Privatisation of Prisons: A Public Disaster


Larry O’Callaghan, a Public and Commercial Services (PCS) full time officer, exposes the widespread damage government policy is doing to the Prison Service.

The Prison Service now has 16 private prisons and between 20 and 25% of prisoners are housed in private prisons, by a distance a world record. The recent decision to close seven local public prisons included a decision to expand three of the private prisons at public expense. The day before, it was announced that two thirds of probation will be handed over to the usual suspects in the private sector.

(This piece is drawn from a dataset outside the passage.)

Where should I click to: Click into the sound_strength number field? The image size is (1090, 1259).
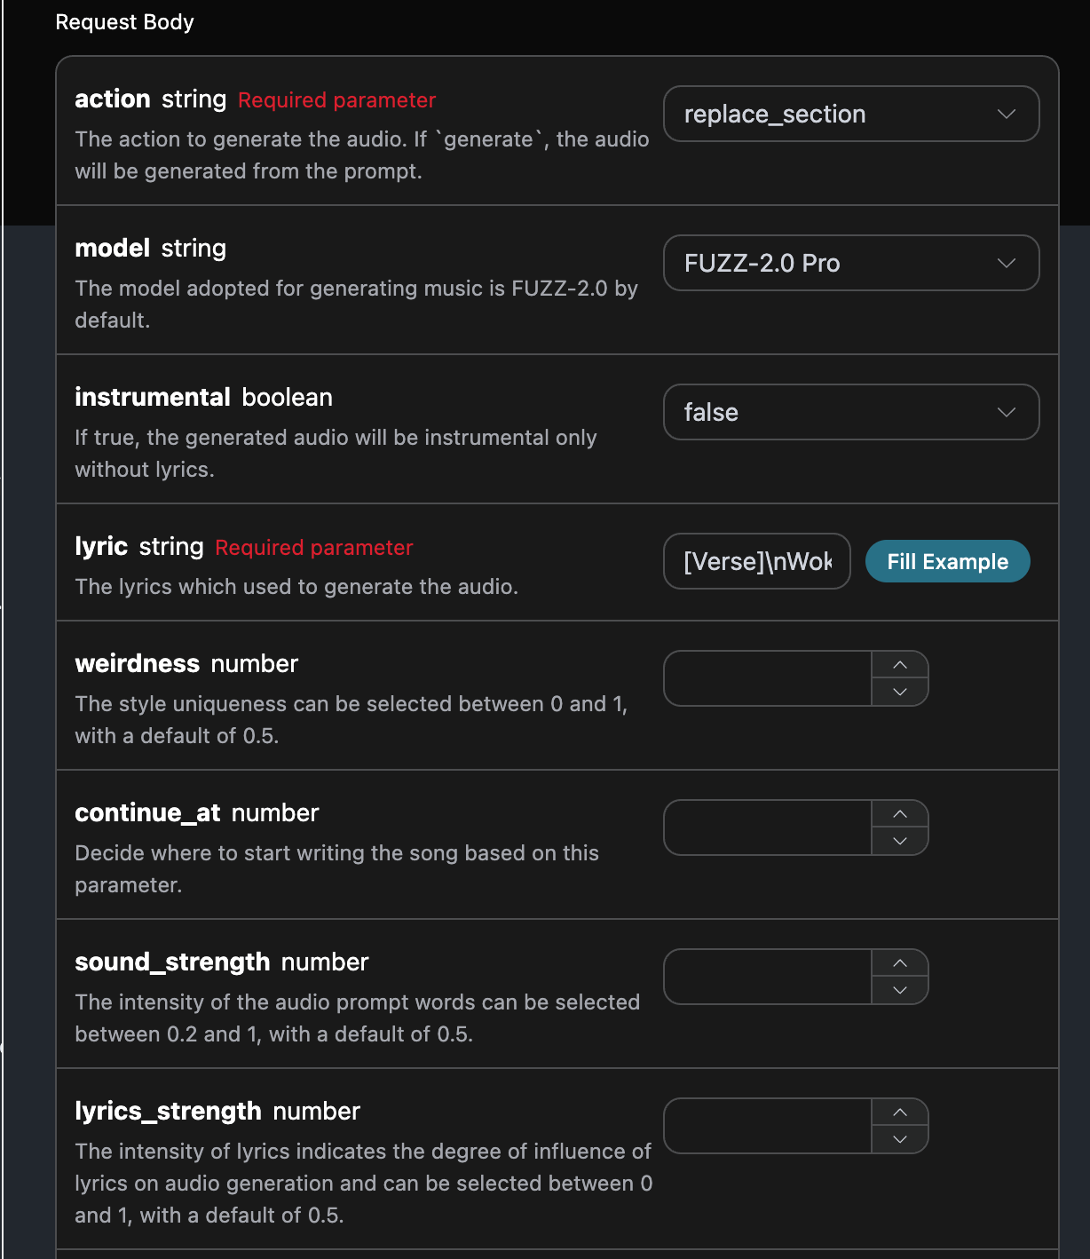tap(768, 977)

PrisonPrivatisationA small and welcome drop in the prison population could have allowed a reduction in overcrowding and hence staff being able to place more emphasis on rehabilitation. However the prison closures (and private prisons expansion) mean that the Prison Service will continue to operate on a 24% rate of overcrowding. Private prisons draw big profits from overcrowding as they charge for prisoners above capacity. Overcrowding is always higher in the private prisons, and they of course welcome this.

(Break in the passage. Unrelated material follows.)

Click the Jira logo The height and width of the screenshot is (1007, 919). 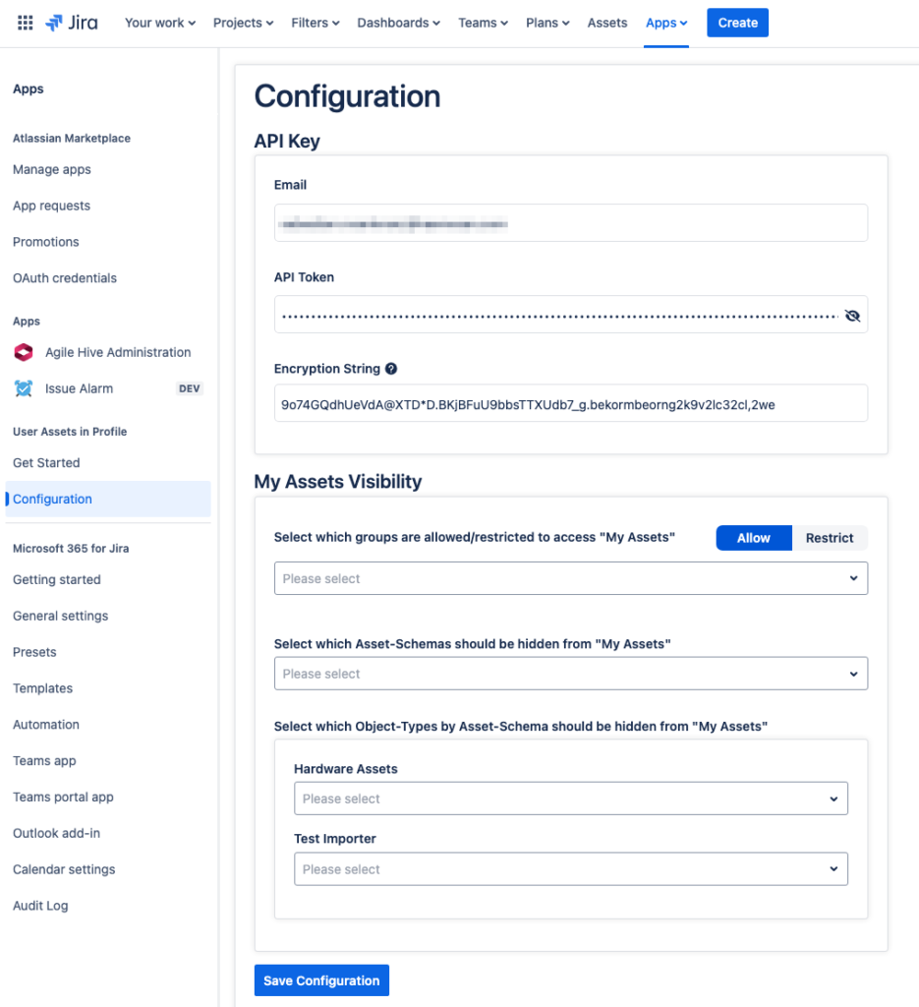(x=72, y=23)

Any consideration of prisons takes us quickly to law and order. England and Wales has an imprisonment rate of 153 per 100,000 of the population; France has 102 and Germany has 83. The global private security companies welcome a high prison population.

Many of these prisoners have serious social problems. 25% of children in youth custody have special educational needs and 29% have difficulties in literacy. Around 86% were excluded from school and 43% have not attended school since the age of 14. 21% of all prisoners have problems with reading and writing. 20 to 30% of prisoners have learning difficulties. An incredible 62% of prisoners have personality disorders. 25% of prisoners are from a minority ethnic group compared to 10% of the general population.

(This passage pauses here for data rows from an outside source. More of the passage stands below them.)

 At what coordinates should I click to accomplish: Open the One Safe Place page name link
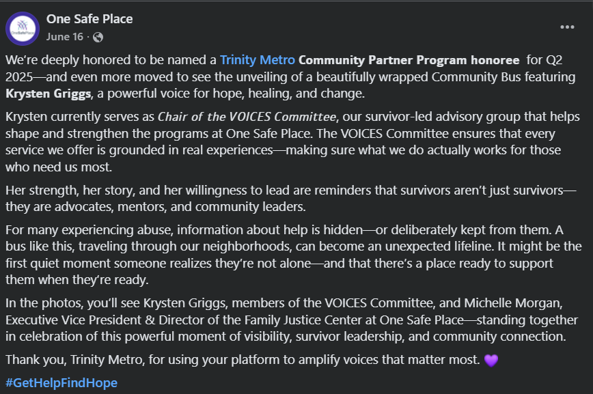click(x=89, y=19)
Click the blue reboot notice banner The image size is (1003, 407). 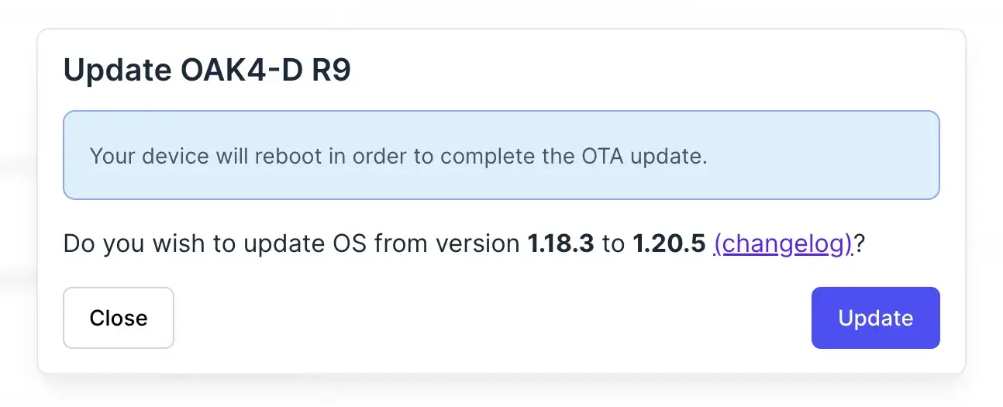pos(501,155)
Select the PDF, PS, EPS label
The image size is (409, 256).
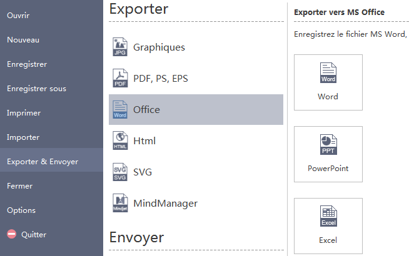click(160, 79)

The dire and worrying statistics go on and on, and make truly depressing reading; over half of women in prisons have suffered domestic abuse and a third have been sexually abused. One in ten girls in prisons have been paid for sex.

This adds up to a complex social problem and maybe no short term solutions, other than an understanding that we should focus on the disaffected youth at an early stage. Meanwhile prisons should be an environment where offending behaviour can be addressed and prisoners offered basic training and education. The government has no interest other then taking people off the street and giant global security companies see this whole area as an opportunity to print money. The grossly inept G4S employ more people in the UK than Tesco.

The government is now pursuing an agenda of using prisoners in workshops to do low quality work on contracts and making money from this, with no training or rehabilitation element. As prisoners are paid under £10 per week, you can imagine that they can make competitive bids. This free market philosophy is now within the public prisons, albeit as usual the private prisons embrace this on a greater scale.

Private prisons make their profits (they aim for at least a 7% profit) from overcrowding, and staff cuts and also paying staff less and reducing terms and conditions. Staff numbers are cut to the bone and hence the prison becomes a warehouse. Also safety is undermined; (final statistic) 41% of prisoners report feeling unsafe — as staff numbers decline.

All of this privatisation has been done away from the public eye and has never been scrutinised. PCS believes that privatisation in the Prison Service should be independently reviewed, that the true finances should be examined (contract awards are riddled with questionable pro — privatisation accounting), and the impact of privatisation on the prisoners and staff should be assessed. Our petition seeking an independent review is gaining increased support and I urge ask readers to sign this and ask your friends and family to sign also; the link is www.pcs.org.uk/prisonspetition

The need for an independent review has been highlighted by the February publication of a report which claims to be independent and concludes that all prisons be privatised. This childlike report is from the right wing think tank Reform, whose £million per year income comes from who knows where (though G4S, Sodexo and Serco all donate generously to them), and I noted they have a partial charitable status which presumably helps with the tax. The report is a crude distortion and cherry picking of statistics, transparently biased and ignorant. Other than the sad reality that our media treats the report as being credible, it would be amusing.